In such a circumstance, you may face scrutiny for failing to provide accurate income details to reduce your tax burden. You may get a notification from the Income Tax Department requiring you to balance your TDS liabilities with the bank and fix them.
How to avoid: Request an exciting statement for your fixed deposits, savings, and recurring accounts from your bank after the fiscal year. Report all income obtained from any source on your income tax return, even if it is tax-free.
It should be noted that the penalty for concealing your income may be up to 300% of the tax due in the fiscal year. To prevent such severe fines, you should contact your bank and employer and get such information corrected.

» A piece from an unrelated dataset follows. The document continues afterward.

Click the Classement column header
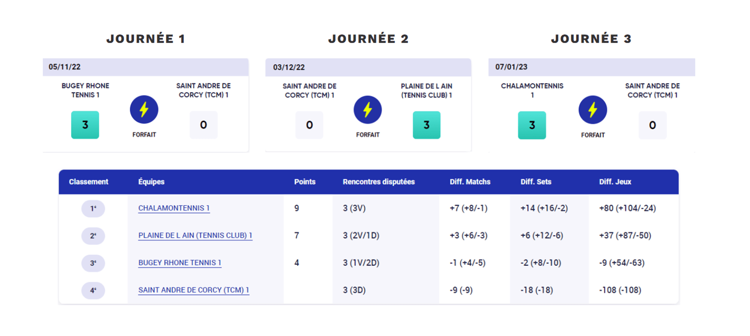The height and width of the screenshot is (336, 750). pyautogui.click(x=89, y=182)
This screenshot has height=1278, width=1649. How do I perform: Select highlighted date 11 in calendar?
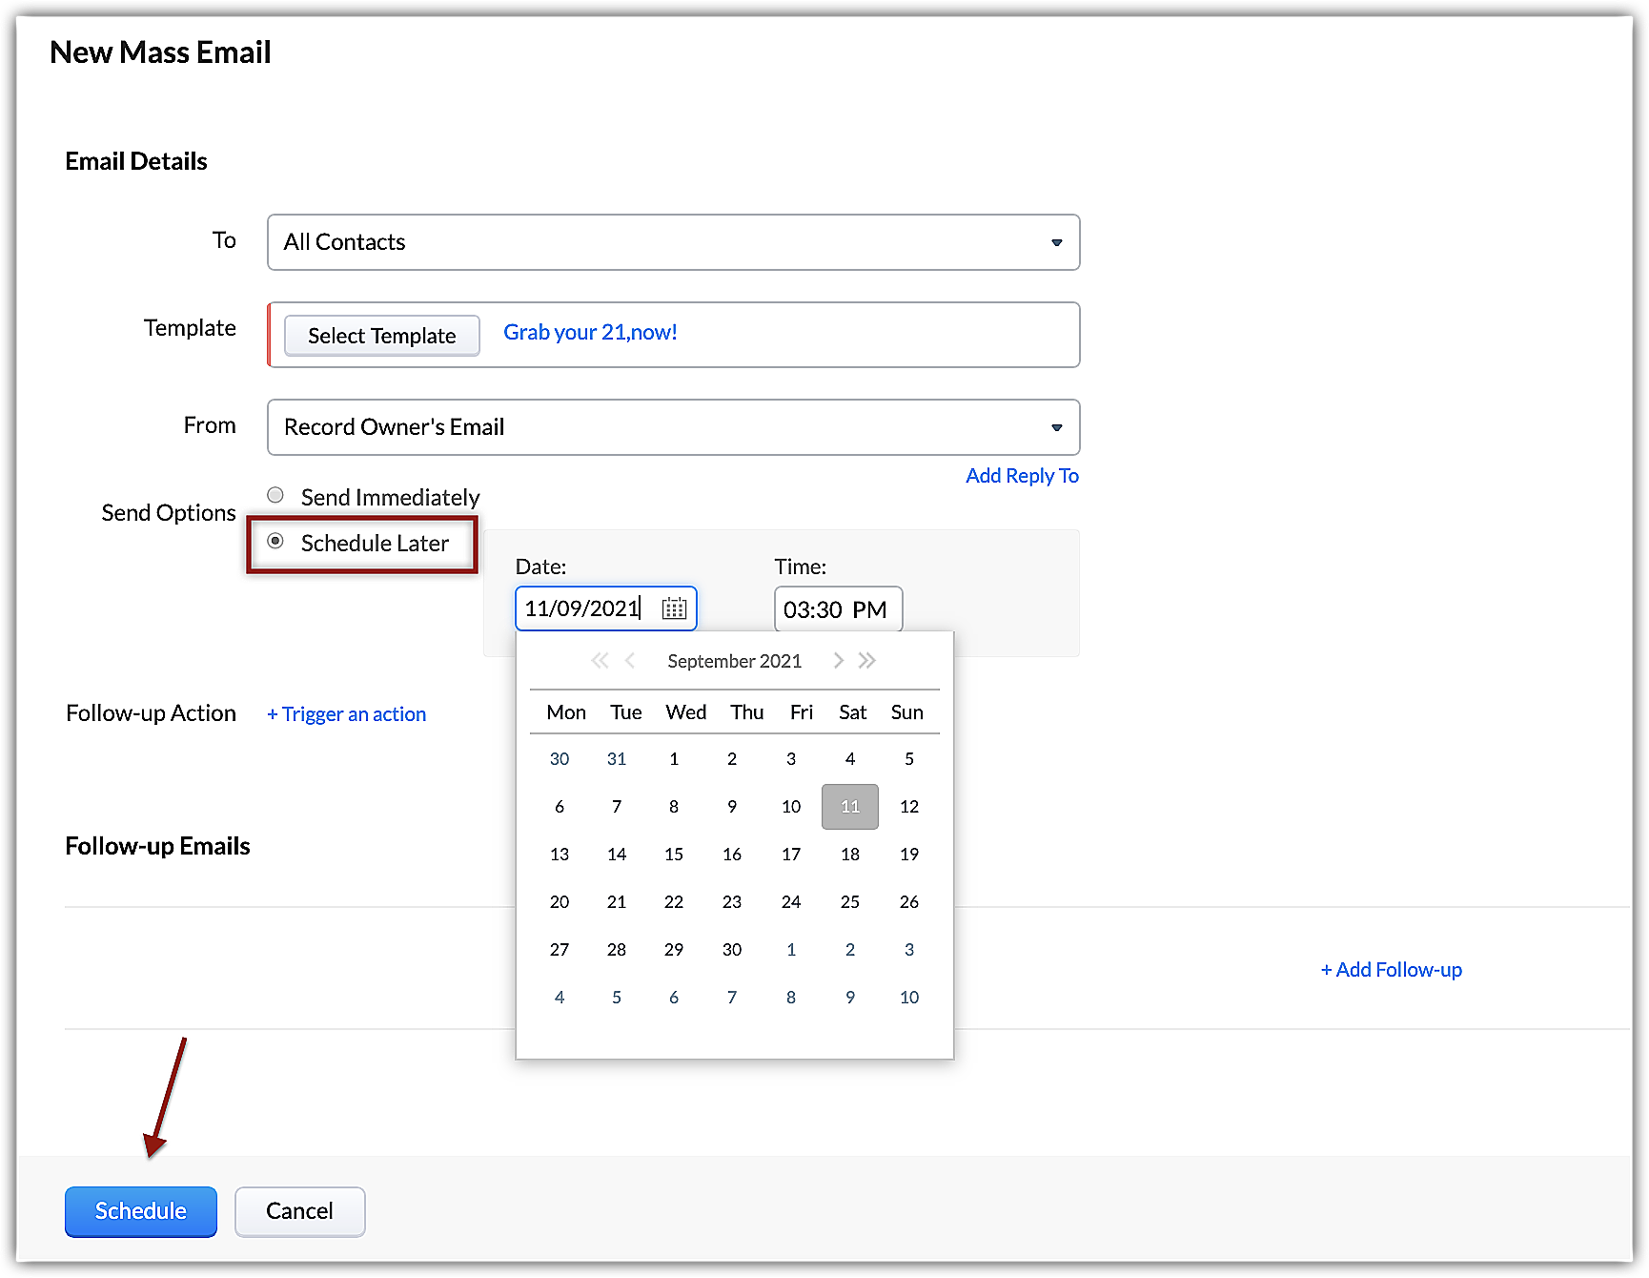pos(850,807)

Reason 4: Expensive or Unexpected Transaction
If the IT Department discovers unexpected transactions in your bank account, you may get an income tax notification. A transaction value much larger than the amount disclosed in your income tax return will be challenged.
For example, suppose you are a salaried employee earning Rs. 10,000 per month but depositing Rs. 500,000 into your bank account. A notification may be anticipated if the tax agency detects such a transaction. All such transactions are immediately reported to the income tax authorities via yearly information returns submitted by banks and brokerage firms.
What to avoid: Display every transaction you made throughout a fiscal year. Even if it is a loss, it must be reported to the tax agency to prevent a notice.
Reason 5: Incorrect Income Tax Return
An ITR is a statement of income the taxpayer provides to the Income Tax Department. People can file incorrect information on ITR forms due to a lack of expertise or ignorance. They may sometimes omit the required information or make mistakes in the return form.
If you do not fill out the income tax return correctly, the department may send you a notice under Section 139(9) and instruct you to submit a revised ITR after fixing the problem.
What to avoid: Before submitting an ITR, gather all income-related documentation.